Wer sich die Webseite der Ärztin anschaut, könnte leuchtende Farben erwarten, Schwangerschaftsabbruch in Neonschrift, eine Preisliste, Bilder von glücklichen Frauen, die abgetrieben haben. All das ist nicht der Fall. Interessierte können durch das Anklicken des Wortes in grauer Schrift lediglich Informationen bestellen, die per E-Mail zugeschickt werden. Das Urteil gegen die Gießener Ärztin mag Recht umsetzen, aber es entmündigt die Hälfte Deutschlands. Alle Frauen und Mädchen werden durch diese Gesetzeslage für emotional labil und minderbemittelt erklärt. Glaubt irgendjemand, dass eine Frau ein Kind leichtfertiger abtreiben würde, nur weil sie weiß, zu welchem Arzt sie in dieser Notsituation gehen kann?

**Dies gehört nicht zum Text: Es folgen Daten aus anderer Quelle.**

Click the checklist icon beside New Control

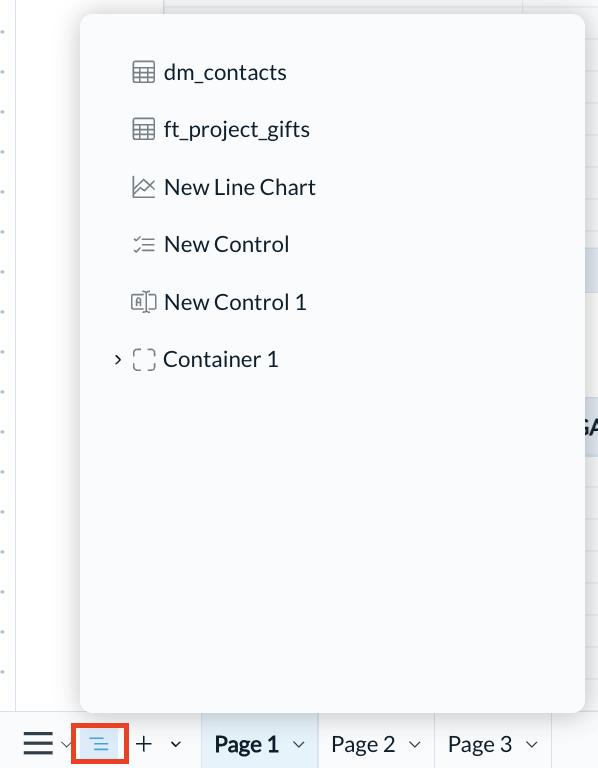144,244
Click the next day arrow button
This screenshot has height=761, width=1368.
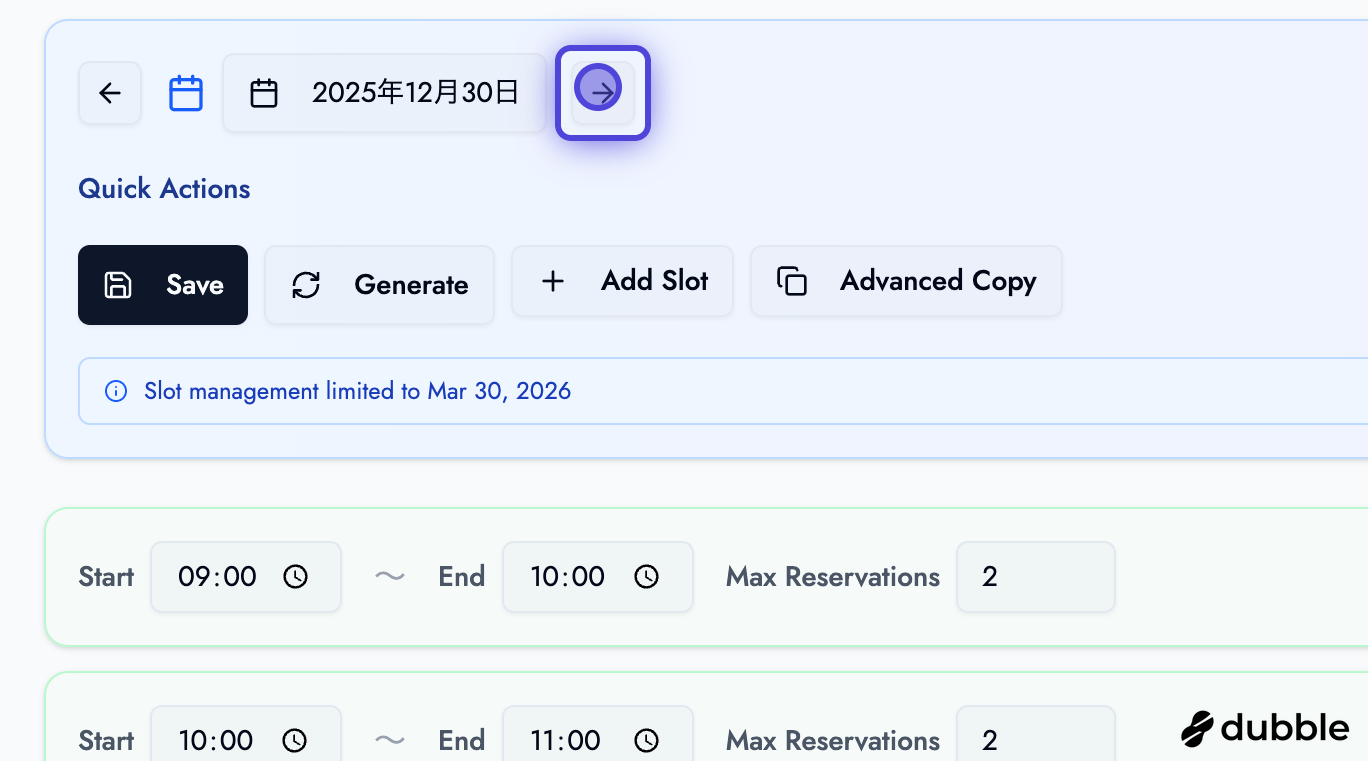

Der Paragraf 219a gehört abgeschafft oder verbessert, so wie es SPD, Grüne und Linke wollen. Union und AfD sperren sich, weil sie den Schutz ungeborenen Lebens gefährdet sehen. Doch das Gesetz gefährdet vor allem das Leben von Frauen. Derer, die in ländlichen Regionen schon jetzt keine Ärzte finden, die Abtreibungen vornehmen. Auch die Bundesärztekammer beklagt, dass der Druck der Abtreibungsgegner auf Ärzte zunimmt und sie einschüchtert. Lebenswichtige Informationen werden zu „Werbung“ erklärt und das Thema Abtreibung zurück in die Schmuddelecke gedrängt.